Start of Supplied records

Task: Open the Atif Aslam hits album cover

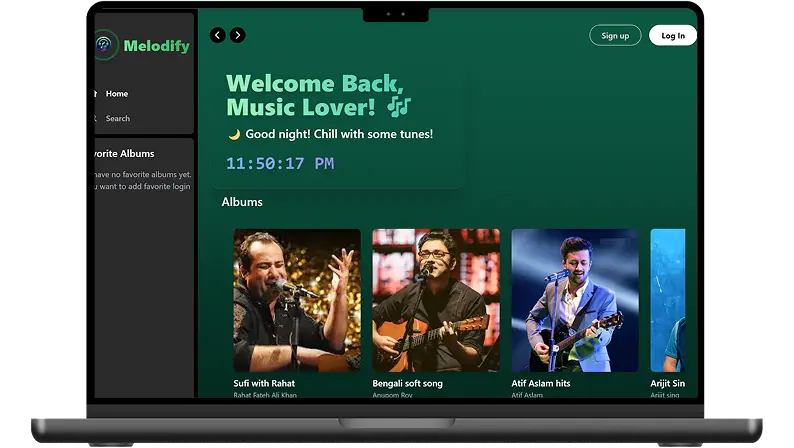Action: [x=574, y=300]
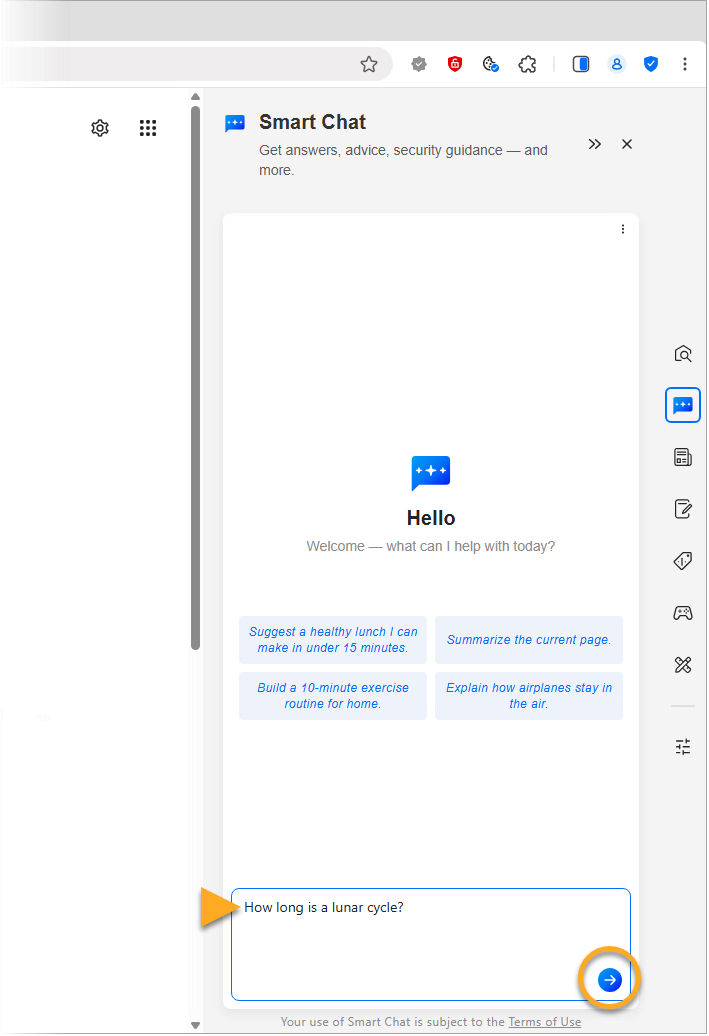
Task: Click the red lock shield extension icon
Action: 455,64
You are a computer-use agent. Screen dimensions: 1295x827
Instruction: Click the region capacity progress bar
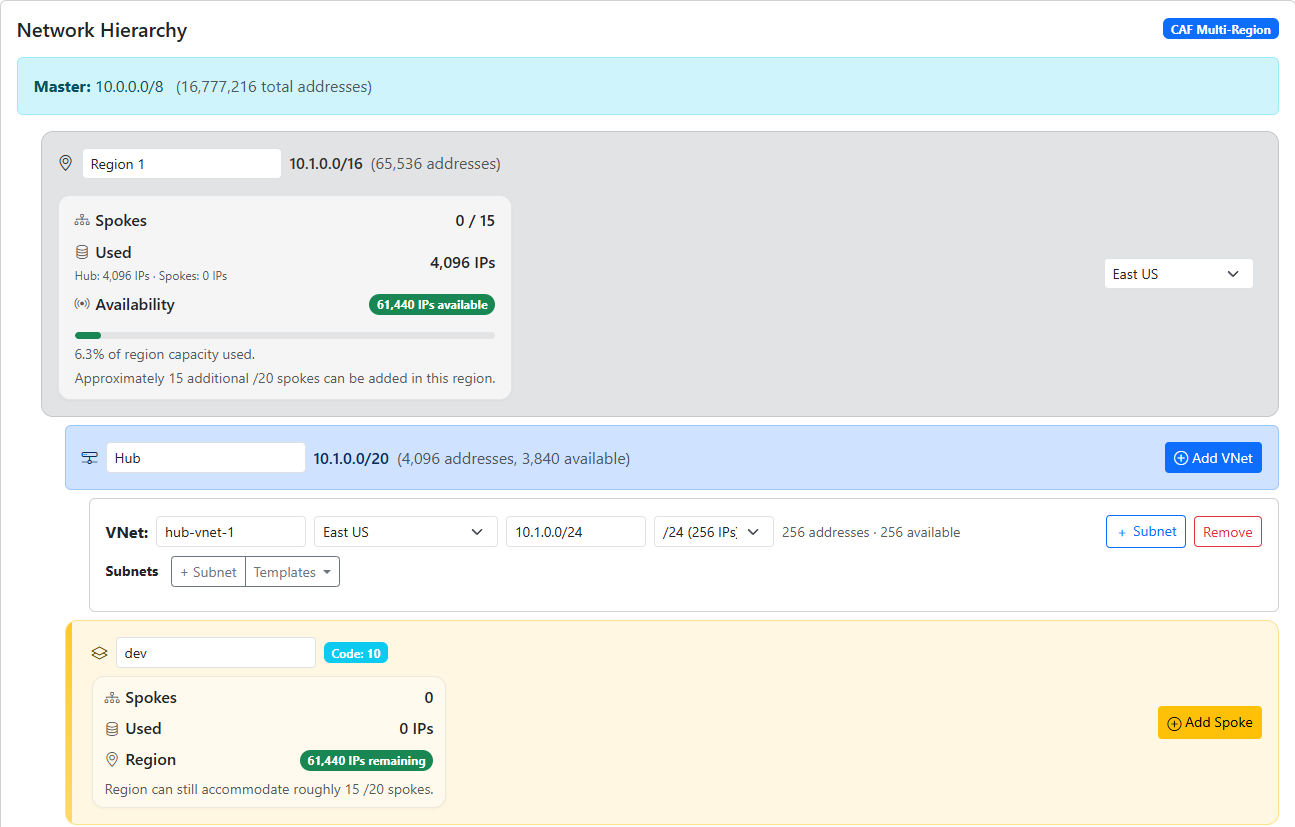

End of Supplied records

_Exercise:_ Only the text of the listing above is wanted, transcribed exactly, without its images.

_Answer space:_
Task: Open the Atif Aslam hits album cover

Action: [x=574, y=300]
Task: Click the red lock shield extension icon
Action: 455,64
You are a computer-use agent. Screen dimensions: 1295x827
Instruction: Click the region capacity progress bar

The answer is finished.